■ **Exercise goal**
Where a line in the listing below holds the word "Insert", count that line; give the total alone.

━━━━━ Records supplied

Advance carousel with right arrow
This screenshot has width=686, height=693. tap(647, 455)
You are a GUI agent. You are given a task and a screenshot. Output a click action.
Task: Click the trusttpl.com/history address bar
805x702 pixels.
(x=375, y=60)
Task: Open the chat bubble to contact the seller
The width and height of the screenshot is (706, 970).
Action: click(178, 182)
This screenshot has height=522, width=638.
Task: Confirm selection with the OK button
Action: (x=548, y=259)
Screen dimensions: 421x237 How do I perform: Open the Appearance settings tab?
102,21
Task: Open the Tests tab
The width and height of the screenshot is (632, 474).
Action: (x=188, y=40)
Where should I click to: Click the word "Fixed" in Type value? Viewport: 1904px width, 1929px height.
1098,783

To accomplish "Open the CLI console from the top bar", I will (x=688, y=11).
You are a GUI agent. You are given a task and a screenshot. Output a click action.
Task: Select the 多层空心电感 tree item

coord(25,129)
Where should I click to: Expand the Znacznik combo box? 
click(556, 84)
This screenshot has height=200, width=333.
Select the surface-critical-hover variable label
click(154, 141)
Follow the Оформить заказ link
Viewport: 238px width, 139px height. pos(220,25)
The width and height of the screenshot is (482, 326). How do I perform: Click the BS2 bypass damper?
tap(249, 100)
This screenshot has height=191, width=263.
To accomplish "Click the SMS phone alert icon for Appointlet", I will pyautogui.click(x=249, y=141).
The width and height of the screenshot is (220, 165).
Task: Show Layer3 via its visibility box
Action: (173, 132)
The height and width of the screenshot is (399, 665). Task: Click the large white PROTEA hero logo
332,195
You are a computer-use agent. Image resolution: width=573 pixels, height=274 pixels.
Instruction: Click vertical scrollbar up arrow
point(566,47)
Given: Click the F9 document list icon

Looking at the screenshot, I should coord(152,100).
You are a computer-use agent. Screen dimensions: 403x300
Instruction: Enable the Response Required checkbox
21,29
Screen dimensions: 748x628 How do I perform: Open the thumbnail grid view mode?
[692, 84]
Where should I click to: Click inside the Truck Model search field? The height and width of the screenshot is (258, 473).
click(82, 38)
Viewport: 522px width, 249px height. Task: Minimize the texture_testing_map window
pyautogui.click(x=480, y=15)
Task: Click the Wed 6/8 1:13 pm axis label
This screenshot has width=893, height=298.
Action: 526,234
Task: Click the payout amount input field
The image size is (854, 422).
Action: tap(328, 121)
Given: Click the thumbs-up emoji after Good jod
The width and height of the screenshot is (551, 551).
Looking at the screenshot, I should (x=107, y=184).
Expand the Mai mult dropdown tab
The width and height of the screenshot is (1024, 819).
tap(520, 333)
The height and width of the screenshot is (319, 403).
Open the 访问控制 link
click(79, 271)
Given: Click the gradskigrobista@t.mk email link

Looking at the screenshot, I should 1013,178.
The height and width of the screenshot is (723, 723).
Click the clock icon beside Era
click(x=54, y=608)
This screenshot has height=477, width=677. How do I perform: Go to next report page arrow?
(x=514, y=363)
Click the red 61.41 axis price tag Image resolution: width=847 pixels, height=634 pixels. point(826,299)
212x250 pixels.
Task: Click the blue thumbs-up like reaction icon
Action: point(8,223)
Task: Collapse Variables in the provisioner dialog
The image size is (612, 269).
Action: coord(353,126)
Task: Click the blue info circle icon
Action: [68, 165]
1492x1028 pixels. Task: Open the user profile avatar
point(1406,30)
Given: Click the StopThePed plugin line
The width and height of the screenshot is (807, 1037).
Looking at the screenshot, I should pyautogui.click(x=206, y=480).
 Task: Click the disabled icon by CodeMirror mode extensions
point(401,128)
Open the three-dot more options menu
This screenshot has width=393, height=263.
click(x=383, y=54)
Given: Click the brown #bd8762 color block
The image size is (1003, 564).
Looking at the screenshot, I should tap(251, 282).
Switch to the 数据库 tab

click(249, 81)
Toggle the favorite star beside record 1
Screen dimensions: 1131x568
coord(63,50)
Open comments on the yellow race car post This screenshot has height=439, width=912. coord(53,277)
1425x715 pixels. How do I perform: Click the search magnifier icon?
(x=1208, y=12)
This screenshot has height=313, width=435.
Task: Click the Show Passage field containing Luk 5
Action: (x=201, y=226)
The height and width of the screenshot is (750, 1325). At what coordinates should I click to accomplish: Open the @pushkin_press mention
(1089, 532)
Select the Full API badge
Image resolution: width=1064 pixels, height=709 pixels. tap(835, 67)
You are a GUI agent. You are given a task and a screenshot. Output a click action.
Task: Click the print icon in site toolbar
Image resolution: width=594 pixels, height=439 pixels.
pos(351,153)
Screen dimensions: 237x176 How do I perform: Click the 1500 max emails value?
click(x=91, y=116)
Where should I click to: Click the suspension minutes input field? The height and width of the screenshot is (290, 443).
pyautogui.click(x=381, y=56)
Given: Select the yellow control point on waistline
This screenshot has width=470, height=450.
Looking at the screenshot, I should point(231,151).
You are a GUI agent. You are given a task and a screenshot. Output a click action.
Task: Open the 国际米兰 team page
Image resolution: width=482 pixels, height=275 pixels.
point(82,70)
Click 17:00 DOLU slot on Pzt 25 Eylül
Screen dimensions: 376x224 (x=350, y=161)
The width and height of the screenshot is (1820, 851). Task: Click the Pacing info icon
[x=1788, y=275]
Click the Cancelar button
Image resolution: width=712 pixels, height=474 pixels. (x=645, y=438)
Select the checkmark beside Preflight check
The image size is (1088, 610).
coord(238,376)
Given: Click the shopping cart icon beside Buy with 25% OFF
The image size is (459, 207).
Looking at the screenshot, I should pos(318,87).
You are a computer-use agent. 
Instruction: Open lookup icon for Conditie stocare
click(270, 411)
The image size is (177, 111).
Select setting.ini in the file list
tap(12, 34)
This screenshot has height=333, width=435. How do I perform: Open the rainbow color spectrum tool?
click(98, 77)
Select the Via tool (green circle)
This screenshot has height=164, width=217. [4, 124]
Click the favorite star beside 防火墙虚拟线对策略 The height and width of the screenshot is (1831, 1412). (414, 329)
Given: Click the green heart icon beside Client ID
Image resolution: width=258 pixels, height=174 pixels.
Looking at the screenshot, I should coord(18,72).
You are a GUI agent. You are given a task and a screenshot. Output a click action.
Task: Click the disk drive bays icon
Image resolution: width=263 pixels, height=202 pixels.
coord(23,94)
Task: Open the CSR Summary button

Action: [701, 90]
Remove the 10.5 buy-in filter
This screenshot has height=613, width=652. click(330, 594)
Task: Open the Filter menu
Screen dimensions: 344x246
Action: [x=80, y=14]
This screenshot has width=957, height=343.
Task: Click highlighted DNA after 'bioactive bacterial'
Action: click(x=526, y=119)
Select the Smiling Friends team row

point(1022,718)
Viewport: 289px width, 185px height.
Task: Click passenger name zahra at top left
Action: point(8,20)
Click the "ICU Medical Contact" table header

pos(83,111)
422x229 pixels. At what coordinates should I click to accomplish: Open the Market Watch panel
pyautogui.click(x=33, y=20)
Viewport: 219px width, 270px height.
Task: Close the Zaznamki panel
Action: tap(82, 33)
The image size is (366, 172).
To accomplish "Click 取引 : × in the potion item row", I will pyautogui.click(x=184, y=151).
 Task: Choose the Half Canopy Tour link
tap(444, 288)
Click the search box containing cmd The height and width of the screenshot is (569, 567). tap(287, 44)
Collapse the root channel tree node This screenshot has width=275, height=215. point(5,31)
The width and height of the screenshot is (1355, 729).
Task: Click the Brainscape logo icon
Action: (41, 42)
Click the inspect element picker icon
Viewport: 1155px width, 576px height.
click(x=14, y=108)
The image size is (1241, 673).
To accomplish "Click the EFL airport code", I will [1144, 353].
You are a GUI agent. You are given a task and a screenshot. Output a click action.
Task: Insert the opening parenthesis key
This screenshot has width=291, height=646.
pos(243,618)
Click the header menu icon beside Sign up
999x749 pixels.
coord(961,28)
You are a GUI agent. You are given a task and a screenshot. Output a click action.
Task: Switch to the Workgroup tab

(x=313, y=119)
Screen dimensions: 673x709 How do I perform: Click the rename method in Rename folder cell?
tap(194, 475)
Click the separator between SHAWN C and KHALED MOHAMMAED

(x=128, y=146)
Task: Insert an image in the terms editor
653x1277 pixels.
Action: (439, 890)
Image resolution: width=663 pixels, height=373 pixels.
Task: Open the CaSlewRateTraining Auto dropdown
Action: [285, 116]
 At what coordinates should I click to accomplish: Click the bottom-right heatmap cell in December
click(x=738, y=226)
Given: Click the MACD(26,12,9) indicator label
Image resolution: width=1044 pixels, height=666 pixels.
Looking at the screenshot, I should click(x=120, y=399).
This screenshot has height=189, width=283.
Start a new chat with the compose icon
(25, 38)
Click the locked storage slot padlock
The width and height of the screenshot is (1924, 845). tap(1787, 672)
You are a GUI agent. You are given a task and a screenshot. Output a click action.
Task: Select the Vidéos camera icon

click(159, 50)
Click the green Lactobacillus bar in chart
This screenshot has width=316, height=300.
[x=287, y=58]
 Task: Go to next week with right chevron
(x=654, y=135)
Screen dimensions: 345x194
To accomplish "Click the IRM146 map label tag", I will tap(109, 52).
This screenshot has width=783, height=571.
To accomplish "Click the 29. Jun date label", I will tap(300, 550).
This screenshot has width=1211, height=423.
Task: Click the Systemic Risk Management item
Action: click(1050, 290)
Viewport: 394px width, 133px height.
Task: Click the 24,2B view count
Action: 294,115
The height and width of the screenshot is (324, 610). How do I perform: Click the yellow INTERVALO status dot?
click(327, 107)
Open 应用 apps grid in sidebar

━━━━━━━━━━

■ **Answer to this task**
2